Learning Rate Config

These flags control the learning rate during training.

  • --learning_rate sets the initial learning rate.
  • --decay_lr enables learning rate decay over training iterations.
  • --warmup_iters sets the number of warmup iterations where the learning rate will linearly increase.
  • --lr_decay_iters specifies the number of iterations over which the learning rate will be decayed.
  • --min_lr sets the minimum learning rate.

DDP Config

These flags are used for distributed data parallel training.

  • --backend sets the backend to be used for distributed training.

System Config

These flags are used to control system-level settings.

  • --use_cuda specifies whether to use CUDA for training.
  • --dtype sets the data type for the tensors.
  • --compile enables script compilation.
  • --num_workers sets the number of workers for data loading.

Here's an example of how to use these flags:

torchrun --standalone --nproc_per_node=8 train.py --init_from=resume --folder=--folder=/path/to/your/model/checkpoint --learning_rate 0.001 --max_iters 50

This will train the model with a block size of 1024, 12 layers, 12 heads, an embedding size of 768, a learning rate of 0.001, and a maximum of 50,000 iterations.

Remember to replace the values based on your own requirements. Always keep in mind the computational resources you have available.
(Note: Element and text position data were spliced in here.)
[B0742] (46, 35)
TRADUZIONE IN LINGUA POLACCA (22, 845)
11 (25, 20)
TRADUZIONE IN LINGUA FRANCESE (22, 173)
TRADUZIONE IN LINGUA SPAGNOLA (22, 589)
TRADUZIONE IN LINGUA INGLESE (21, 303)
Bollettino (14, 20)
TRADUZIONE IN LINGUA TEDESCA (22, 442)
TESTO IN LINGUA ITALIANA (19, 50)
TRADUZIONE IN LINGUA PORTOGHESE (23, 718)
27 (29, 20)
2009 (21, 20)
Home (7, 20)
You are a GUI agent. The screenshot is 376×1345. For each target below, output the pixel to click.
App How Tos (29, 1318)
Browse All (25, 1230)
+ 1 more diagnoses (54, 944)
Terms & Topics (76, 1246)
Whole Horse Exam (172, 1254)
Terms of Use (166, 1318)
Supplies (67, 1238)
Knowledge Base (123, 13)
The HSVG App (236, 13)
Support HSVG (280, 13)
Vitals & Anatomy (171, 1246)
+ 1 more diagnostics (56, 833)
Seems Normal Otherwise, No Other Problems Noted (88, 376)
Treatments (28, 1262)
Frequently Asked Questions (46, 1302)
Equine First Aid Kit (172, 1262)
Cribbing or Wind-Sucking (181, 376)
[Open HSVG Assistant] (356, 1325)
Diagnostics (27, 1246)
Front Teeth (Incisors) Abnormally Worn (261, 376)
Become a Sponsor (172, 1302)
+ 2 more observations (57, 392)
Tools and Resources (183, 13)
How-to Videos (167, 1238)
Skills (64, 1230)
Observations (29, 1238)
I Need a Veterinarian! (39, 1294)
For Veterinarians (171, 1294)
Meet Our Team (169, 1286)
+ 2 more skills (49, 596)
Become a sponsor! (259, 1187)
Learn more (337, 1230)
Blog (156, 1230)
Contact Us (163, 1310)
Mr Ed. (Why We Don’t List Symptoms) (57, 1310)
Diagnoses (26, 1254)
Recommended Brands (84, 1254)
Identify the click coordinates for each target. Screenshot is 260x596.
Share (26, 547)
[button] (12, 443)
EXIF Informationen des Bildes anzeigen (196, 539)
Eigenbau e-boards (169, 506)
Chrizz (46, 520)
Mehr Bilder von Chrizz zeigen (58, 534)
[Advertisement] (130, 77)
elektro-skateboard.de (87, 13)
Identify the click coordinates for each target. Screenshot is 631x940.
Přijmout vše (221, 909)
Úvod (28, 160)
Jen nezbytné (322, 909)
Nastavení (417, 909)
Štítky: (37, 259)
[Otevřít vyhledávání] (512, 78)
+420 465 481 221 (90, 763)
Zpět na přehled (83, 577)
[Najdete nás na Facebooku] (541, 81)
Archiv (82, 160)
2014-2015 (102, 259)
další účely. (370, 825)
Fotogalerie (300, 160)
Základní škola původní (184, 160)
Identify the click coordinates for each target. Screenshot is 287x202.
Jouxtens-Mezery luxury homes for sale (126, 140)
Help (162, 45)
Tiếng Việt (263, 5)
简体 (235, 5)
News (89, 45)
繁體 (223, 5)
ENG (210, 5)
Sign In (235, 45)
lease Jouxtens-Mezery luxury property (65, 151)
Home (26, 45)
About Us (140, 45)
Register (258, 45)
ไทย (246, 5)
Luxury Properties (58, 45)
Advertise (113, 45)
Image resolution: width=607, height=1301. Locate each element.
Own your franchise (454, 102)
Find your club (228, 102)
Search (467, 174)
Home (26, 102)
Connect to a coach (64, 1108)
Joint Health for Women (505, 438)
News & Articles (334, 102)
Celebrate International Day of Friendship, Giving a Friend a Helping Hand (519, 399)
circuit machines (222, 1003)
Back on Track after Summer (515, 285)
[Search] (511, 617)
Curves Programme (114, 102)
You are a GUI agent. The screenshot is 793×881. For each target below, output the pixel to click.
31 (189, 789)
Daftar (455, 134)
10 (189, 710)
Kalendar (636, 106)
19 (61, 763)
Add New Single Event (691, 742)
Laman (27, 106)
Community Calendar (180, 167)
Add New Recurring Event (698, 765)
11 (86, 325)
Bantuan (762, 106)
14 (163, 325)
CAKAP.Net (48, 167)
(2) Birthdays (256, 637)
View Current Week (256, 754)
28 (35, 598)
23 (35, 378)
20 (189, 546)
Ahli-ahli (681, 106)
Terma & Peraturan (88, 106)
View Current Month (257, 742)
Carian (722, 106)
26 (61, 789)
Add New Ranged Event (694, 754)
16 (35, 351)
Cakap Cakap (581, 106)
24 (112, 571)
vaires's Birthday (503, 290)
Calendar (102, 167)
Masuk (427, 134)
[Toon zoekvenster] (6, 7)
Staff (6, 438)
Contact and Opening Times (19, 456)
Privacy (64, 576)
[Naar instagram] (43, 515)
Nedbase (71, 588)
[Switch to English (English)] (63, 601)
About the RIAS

Sampling a model with GPTGram

Once you have trained a model, you can generate or sample new data from it. The sampling process in GPTGram is performed by executing the sample.py script alongside several flags, as in the training phase. The command structure for sampling is:

python3 sample.py $torchrun_flags

Where:

  • sample.py is the main script that performs the sampling from your GPT model.
  • $torchrun_flags are the flags from the arg_parser related to the sampling process.

Below are the explanations of the sampling-related flags available:

Sampling Config

These flags are used for sampling from the model.

  • --start sets the start token for sampling. This is the initial seed for the text generation.
  • --num_samples sets the number of samples to generate. The model will generate this number of independent text samples.
  • --max_new_tokens sets the maximum number of new tokens that can be generated per step. This is to limit the length of generated text.
  • --temperature sets the temperature for sampling. Higher values increase randomness in the generation process, while lower values make it more deterministic.
  • --top_k sets the number of top alternatives to consider for each step. This parameter can be used to influence the diversity of the generated text.
  • --seed sets the seed for random number generation. Setting this can ensure that your sampling results are reproducible.

Remember, you should also use the --init_from and --folder flags to specify the model checkpoint you want to sample from and the directory.

Here's an example of how to use these flags:

python3 sample.py --start "Once upon a time" --max_new_tokens 100 --temperature 0.8 --top_k 20 --init_from=gpt2-xl 

This will generate 5 independent samples, each up to 100 tokens long, starting with the phrase "Once upon a time". The sampling will use a temperature of 0.8 and consider the top 20 alternatives at each step. The samples will be generated from the model specified by the path in the --init_from flag.

Be sure to replace the placeholder path with the path to your model checkpoint file. You can adjust the other parameters to fine-tune the characteristics of your generated text.

Note: As always, remember that the results of the sampling process highly depend on your trained model, so different models may produce different quality samples.